Ministro de Minas e Energia teria garantido que este “não é o caminho”

A Associação Brasileira das Indústrias de Óleos Vegetais (Abiove) participou de uma reunião com o ministro de Minas e Energia, Bento Albuquerque, nesta quarta-feira, 10, para entender se o governo federal cogitava diminuir o percentual de mistura do biodiesel no diesel, que atualmente é de 13%. A medida foi proposta pela Confederação Nacional dos Transportadores (CNT), na semana passada.
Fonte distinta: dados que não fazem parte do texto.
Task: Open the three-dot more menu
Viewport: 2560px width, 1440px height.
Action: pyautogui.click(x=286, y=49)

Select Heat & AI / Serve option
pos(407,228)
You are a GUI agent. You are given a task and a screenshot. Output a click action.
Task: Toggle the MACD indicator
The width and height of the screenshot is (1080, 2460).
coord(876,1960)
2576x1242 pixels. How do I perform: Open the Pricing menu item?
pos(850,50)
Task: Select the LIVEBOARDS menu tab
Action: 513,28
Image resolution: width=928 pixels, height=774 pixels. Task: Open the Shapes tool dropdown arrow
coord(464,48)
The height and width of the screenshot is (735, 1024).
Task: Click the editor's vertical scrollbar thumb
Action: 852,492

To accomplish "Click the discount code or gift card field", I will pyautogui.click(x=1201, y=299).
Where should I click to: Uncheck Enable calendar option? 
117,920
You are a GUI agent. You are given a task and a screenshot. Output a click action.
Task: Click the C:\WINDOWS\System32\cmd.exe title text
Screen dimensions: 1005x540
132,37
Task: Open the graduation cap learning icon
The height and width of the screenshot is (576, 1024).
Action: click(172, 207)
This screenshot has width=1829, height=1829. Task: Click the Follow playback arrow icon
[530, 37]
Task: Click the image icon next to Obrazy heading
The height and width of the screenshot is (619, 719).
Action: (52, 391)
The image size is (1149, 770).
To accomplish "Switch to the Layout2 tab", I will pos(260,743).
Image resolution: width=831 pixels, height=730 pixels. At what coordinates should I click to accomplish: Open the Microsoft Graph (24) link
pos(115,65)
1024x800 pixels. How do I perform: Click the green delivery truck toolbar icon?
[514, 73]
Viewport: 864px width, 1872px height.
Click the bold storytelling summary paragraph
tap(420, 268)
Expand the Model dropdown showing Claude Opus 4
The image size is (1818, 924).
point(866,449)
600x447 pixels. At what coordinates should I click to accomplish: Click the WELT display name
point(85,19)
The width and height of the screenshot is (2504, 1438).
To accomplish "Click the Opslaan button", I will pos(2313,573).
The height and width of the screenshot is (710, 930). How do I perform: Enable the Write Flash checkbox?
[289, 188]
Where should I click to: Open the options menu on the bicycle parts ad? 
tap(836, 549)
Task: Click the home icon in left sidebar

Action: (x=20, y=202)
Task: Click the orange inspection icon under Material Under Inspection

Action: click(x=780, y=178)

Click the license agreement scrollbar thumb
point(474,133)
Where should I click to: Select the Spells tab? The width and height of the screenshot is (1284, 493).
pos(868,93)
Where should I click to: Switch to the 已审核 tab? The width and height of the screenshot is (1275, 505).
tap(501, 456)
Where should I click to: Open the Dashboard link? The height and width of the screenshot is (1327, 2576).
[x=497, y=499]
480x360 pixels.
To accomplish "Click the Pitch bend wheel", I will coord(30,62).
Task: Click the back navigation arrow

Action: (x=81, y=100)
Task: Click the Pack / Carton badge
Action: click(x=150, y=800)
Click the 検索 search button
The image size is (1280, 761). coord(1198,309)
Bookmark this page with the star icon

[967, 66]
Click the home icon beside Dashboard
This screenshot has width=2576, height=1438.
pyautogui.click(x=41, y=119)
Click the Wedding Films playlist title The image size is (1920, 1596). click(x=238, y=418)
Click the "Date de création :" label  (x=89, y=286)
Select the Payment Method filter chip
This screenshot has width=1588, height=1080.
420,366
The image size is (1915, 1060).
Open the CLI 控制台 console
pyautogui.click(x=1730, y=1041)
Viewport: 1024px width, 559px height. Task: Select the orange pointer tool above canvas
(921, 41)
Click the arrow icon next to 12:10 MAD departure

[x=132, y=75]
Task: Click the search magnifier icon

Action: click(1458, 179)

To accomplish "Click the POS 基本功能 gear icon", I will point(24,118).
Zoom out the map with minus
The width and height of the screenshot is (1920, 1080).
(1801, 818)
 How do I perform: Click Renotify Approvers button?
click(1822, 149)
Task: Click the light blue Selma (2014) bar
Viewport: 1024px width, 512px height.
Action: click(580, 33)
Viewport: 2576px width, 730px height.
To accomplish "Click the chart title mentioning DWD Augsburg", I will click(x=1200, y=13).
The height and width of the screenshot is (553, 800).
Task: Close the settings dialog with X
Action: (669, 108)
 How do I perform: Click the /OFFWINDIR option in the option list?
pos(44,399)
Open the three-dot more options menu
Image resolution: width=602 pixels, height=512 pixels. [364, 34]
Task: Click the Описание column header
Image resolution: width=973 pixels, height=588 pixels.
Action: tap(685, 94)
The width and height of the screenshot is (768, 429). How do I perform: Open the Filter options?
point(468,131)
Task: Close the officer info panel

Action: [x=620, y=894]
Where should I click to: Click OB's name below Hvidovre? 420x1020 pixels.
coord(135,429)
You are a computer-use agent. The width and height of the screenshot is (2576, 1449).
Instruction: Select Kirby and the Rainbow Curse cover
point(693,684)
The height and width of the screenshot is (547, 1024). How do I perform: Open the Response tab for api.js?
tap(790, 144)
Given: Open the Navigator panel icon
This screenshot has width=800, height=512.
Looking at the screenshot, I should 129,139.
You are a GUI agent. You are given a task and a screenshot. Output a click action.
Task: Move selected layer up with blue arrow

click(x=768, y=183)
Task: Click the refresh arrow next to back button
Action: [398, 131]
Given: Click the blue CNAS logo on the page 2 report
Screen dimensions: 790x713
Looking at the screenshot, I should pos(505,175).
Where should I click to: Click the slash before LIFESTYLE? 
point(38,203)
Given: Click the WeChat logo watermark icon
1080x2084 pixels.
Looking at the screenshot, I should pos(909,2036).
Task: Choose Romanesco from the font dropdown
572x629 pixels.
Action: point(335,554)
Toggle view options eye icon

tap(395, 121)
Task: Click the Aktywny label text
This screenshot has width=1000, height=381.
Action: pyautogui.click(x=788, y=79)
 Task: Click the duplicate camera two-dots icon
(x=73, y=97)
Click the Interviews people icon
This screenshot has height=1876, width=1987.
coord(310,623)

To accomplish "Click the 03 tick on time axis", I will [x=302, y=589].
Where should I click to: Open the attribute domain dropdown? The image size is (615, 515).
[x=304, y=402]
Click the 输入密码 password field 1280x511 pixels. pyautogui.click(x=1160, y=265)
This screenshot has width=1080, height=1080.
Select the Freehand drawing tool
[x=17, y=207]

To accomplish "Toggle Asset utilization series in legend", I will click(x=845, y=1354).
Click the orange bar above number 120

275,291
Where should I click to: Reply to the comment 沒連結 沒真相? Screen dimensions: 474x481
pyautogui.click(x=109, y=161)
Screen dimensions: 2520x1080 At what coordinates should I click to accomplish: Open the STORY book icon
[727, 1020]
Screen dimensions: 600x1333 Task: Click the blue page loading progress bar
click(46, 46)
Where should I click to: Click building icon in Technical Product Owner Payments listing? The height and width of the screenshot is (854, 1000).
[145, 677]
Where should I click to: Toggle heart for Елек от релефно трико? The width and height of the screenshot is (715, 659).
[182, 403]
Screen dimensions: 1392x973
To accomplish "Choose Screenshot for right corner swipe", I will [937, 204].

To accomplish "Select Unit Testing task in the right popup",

O presidente da Abiove, André Nassar, conta que a nota técnica da CNT deixou o setor preocupado. Segundo Nassar, o ministro deixou claro que, em reunião interministerial na terça-feira para discutir a alta do diesel, ele e os ministros da Economia e Agricultura, Paulo Guedes e Tereza Cristina, respectivamente, concordaram que diminuir a proporção de biodiesel na mistura não era o caminho.

“Em reunião ontem fechamos no compromisso com o programa e com as perspectivas do Renovabio”, afirmou Bento Albuquerque, em nota publicada pelo Ministério de Minas e Energia.

O ministro afirmou ainda que o Renovabio não é um programa de governo, mas “um programa de Estado”. “Vencemos desafios e fizemos isso com tranquilidade e responsabilidade e os resultados positivos estão aí para todos verem”, disse.

Na nota técnica, a CNT afirma que estudos internacionais indicam que o aumento da mistura de biodiesel no diesel poderia elevar o nível de emissão de óxidos de nitrogênio (NOx) em alguns veículos pesados com tecnologias mais antigas.

A Política Nacional de Biocombustíveis (RenonaBio) é apoiada pelo setor do agronegócio, já que os biocombustíveis usados para substituir o etanol são em sua maioria subprodutos da atividade agropecuária, como o etanol (milho e cana) e biodiesel (óleo de soja e sebo bovino).